Charles,
Yes, you are right. I am loosing some low end response due to the fact that the upper cabs are smaller. Originally, I wanted to emulate the JBL M9500 system. JBL marketing claimed (at the time) that stagger tuning, or "imaginary Equivalent Tuning" (IET), as they called it, provided a "better balance between the high speed of Bessel tuning and the flat frequency response qualities of Butterworth tuning".
Also, at that time, Greg Timbers, the JBL design engineer involved with this IET project, "felt that by having different volumes and different tunings, we could spread the various enclosure and tuning resonance frequencies over a (wider) range, making them less of a problem".

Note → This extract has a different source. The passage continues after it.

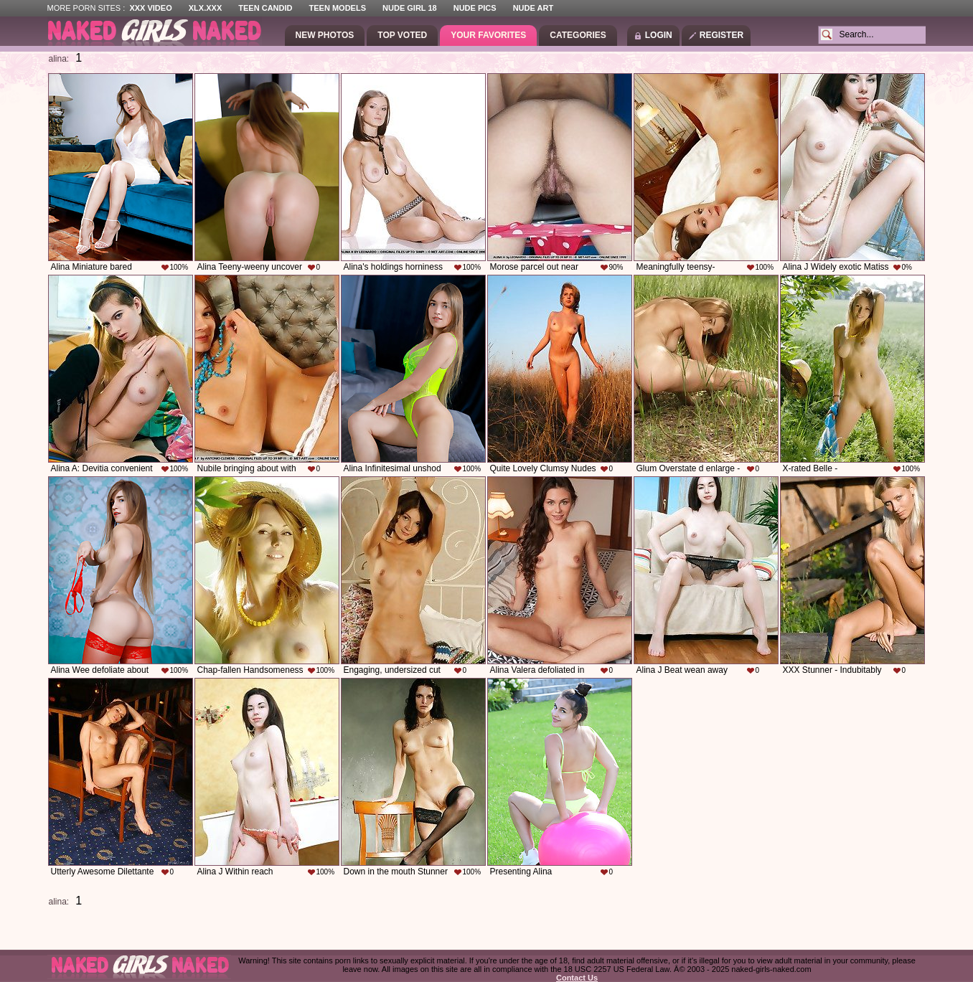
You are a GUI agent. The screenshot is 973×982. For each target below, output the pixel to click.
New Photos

However, there is the school of thought that all these resonances just merge into a single 4th order system anyway. Mr. Timbers was kind enough to post his "latest" thoughts, about all this, on this forum about 2 years ago. Please see:
http://audioheritage.org/vbulletin/s...&highlight=iet
Regarding construction details on my speakers, the smaller upper cabs have one brace, running side-to-side at about the middle. The larger bottom cabs have a full "shelf", with two large holes in it, at the point where it's volume equals the top cab. The volume above this "shelf" is around the wooden horn and driver, and brings the volume up to about 10 cf. There is also a side-to-side brace across the bottom half of the bottom cab. Everything is constructed out of 1 inch thick MDF.
Originally, I lined all internal walls, except the front face, with about 2" of pink fiberglass. However, this ADDED to much additional effective volume to the cabs, and changed the tuning. So, I cut the fiberglass back to about 1" and everything measured OK at 28 Hz and 35 Hz for the large and small cabs respectively.